**What is required**
Say nothing but the number of lines below in which the string "value" appears.
——————
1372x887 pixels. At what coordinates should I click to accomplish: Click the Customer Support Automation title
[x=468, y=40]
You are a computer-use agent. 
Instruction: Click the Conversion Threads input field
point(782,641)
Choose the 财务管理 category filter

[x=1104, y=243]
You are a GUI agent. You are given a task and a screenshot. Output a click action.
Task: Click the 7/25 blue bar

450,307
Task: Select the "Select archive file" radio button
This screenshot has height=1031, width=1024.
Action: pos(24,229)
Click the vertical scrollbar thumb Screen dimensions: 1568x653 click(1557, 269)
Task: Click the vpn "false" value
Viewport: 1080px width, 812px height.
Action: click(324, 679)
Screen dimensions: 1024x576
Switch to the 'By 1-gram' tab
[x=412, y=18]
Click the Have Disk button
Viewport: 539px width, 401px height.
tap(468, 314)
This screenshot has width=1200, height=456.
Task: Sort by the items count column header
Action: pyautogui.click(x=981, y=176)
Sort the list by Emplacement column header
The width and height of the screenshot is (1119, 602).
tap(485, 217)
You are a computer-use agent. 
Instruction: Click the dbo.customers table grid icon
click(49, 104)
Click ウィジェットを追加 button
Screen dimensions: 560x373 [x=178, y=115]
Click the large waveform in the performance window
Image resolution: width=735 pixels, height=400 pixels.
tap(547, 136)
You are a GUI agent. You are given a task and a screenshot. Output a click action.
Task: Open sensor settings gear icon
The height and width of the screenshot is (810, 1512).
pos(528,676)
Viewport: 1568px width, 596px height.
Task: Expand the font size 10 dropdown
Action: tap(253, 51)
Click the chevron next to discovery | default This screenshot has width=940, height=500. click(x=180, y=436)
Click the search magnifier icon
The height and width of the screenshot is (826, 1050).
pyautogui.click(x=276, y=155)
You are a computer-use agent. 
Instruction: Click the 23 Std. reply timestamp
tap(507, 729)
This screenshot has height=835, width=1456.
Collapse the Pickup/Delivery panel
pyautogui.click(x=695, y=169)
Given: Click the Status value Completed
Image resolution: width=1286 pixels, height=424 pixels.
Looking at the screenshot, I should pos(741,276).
——————
**Answer to this task**
2